Abstract

A quantitative‐competitive PCR (QC‐PCR) method with enzyme‐linked oligosorbent assay (ELOSA) was developed to monitor Pichia anomala strain K, a biocontrol agent against postharvest diseases on apples. The procedure involved: (i) extraction of strain K DNA; (ii) coamplification of a constant amount of the extracted DNA (containing a strain K DNA marker of 262 base pairs (bp) specifically amplified with SCAR primers K1 and K2) with an internal standard (IS) titration; and (iii) differential hybridization with two specific biotinylated probes either for the target or for the IS sequence on microplate. The IS sequence differed from the target by only a short internal region of 35 bp providing the differential detection between both sequences. Both target and IS sequences proved to be competitive in PCR as well as in sandwich hybridization. Two copies of the target sequence were detected in the strain K genome by means of enzymatic restriction and Southern blot analysis.

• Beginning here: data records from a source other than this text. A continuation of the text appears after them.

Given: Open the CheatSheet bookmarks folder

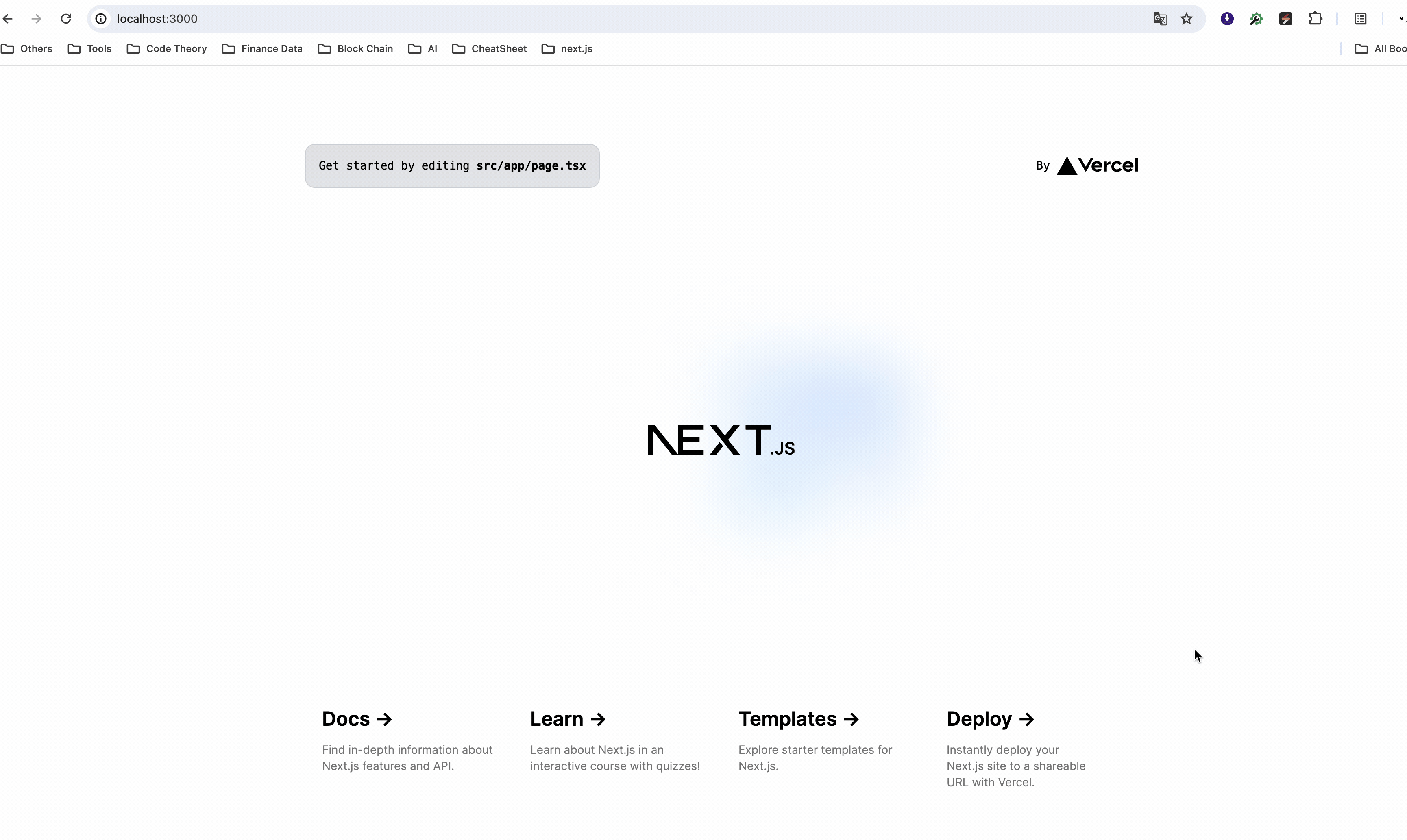Looking at the screenshot, I should [x=490, y=49].
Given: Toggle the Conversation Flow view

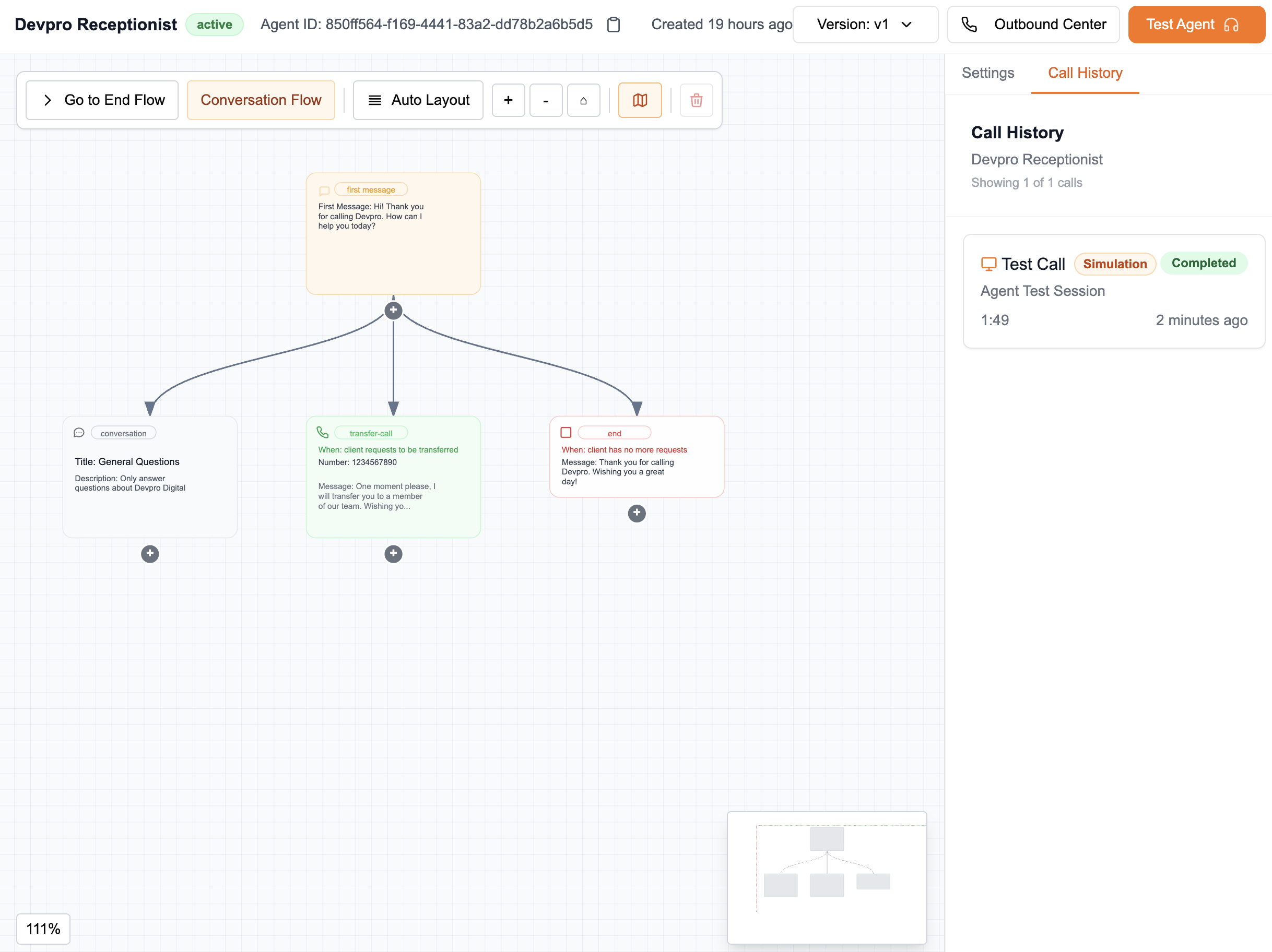Looking at the screenshot, I should (261, 100).
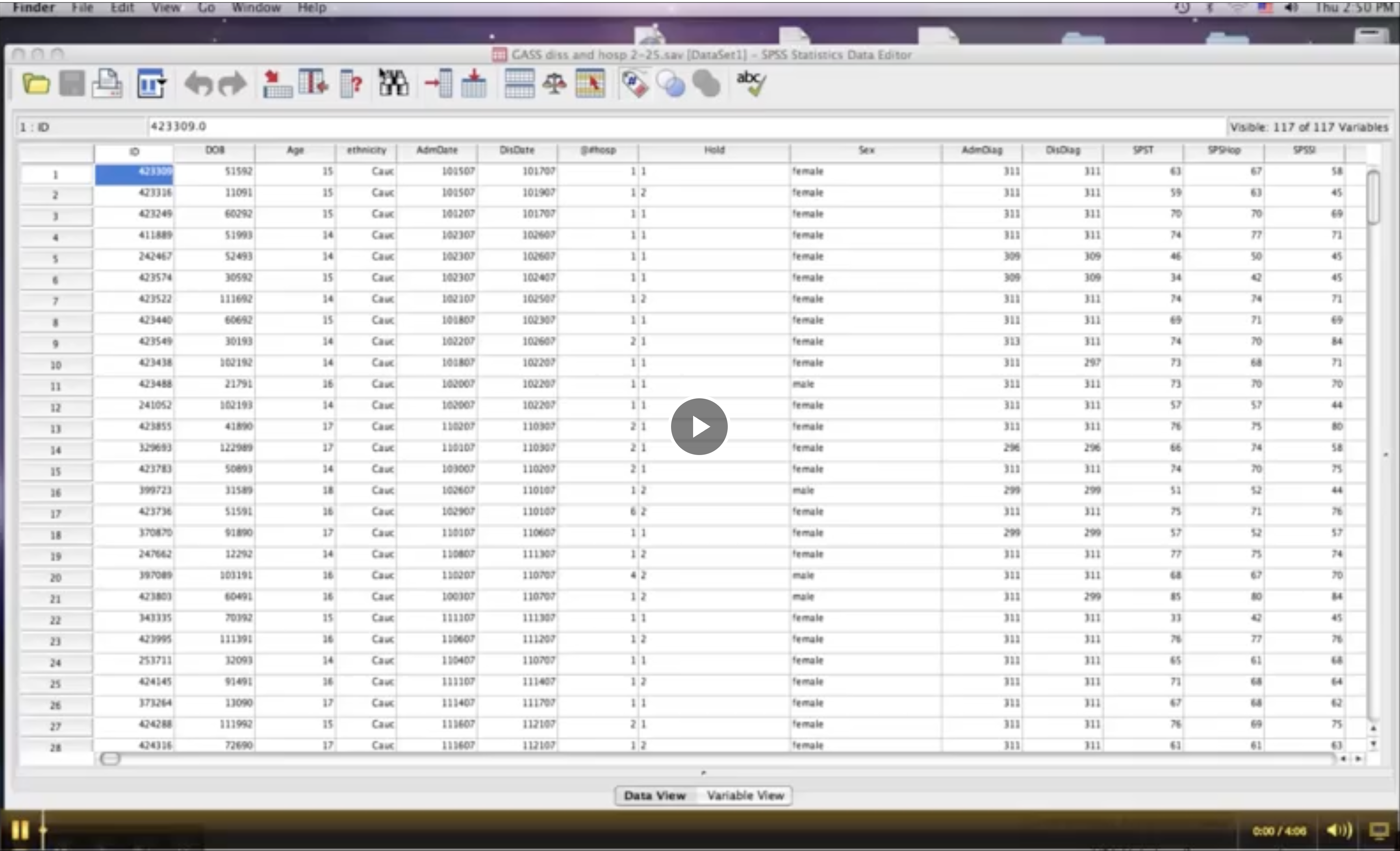Toggle the Use Variable Sets button
Viewport: 1400px width, 851px height.
tap(671, 84)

Varying amounts of strain K cell suspension were quantified in the phosphate buffer used for recovering cells from the apple surface. An accurate estimate of the strain K population was obtained from 10 3 to 10 6 yeast cells per apple. The threshold of the method was found to be at 1000 colony‐forming units per apple, which was around 100 times more sensitive than the plating method for monitoring strain K.